И, задев меня лучом,
Раннею весною
Напевало ни о чём
Солнце расписное!
Так теперь пою и я
Песни вам цветные:
Си, До, Ре, Ми, Фа, Соль, Ля –
Солнца позывные!
– В профессиональной среде, в узком кругу достойных авторов и критиков, темы, касающиеся поэтической кухни – а их целый океан, – считаются запретными. Потому что это таинство. Потому что это работа подсознания, лезть туда опасно, можно заблудиться и утонуть в противоречиях. Тем не менее попытаюсь ответить. Конечно же, всё, что пишу, – это про себя и для себя. Конечно же, помню себя с раннего детства, откуда все мы родом. Источники вдохновения – вещи совершенно очевидные. Однако происхождение хороших детских стихов – непостижимая тайна и загадка. И непонятно, чего здесь больше – правил или исключений...

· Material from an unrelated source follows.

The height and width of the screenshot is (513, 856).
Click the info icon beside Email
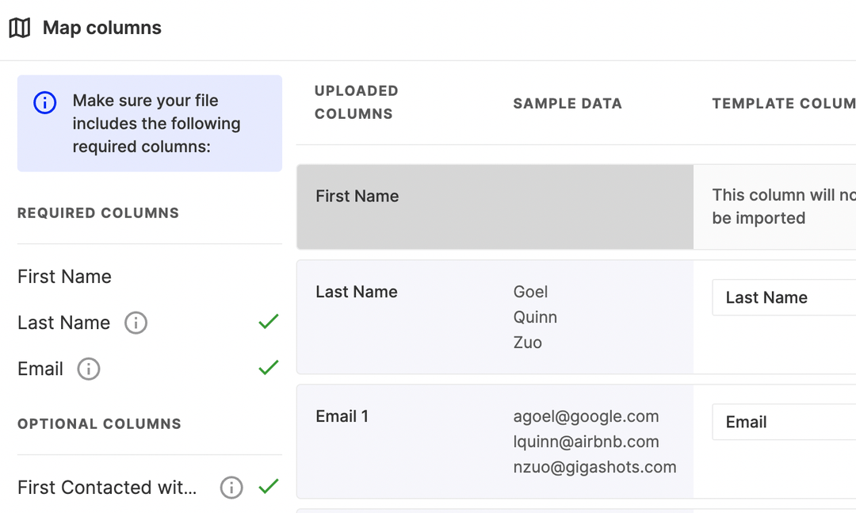coord(89,369)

– Поставив точку на карьере не только композитора (хотя окончили, если не ошибаюсь, именно отделение «Теория музыки»), но и преподавателя фортепиано, вы, вероятно, музицируете дома...

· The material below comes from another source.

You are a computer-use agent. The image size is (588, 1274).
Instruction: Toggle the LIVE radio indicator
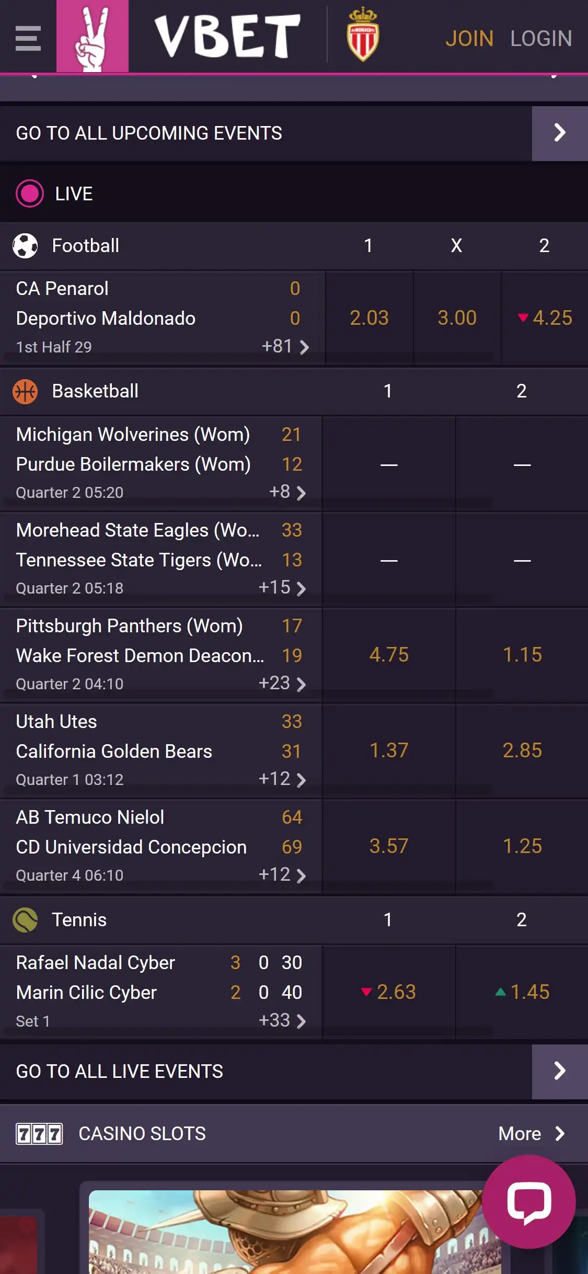click(30, 194)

– Да, в 1988 году я окончила музыкальное училище. С двойкой в дипломе по сольфеджио и с пятеркой по фортепьяно. Это были годы огромного напряжения, я сделала очень качественный рывок – при моих скромных данных каждая четверка и пятерка давались очень тяжело. Но благодаря многочасовым занятиям по фортепьяно получила любимую профессию на многие годы. Немало сочиняла музыки, кстати тоже детской. К сожалению, среди преподавателей оказались те, кто вместо того чтобы поддержать меня, всеми силами доказывали, что я бездарность в музыке. Поверив им, охладела к сочинениям. Давала частные уроки фортепиано. Только частные, потому что не терплю над собой никакого начальства.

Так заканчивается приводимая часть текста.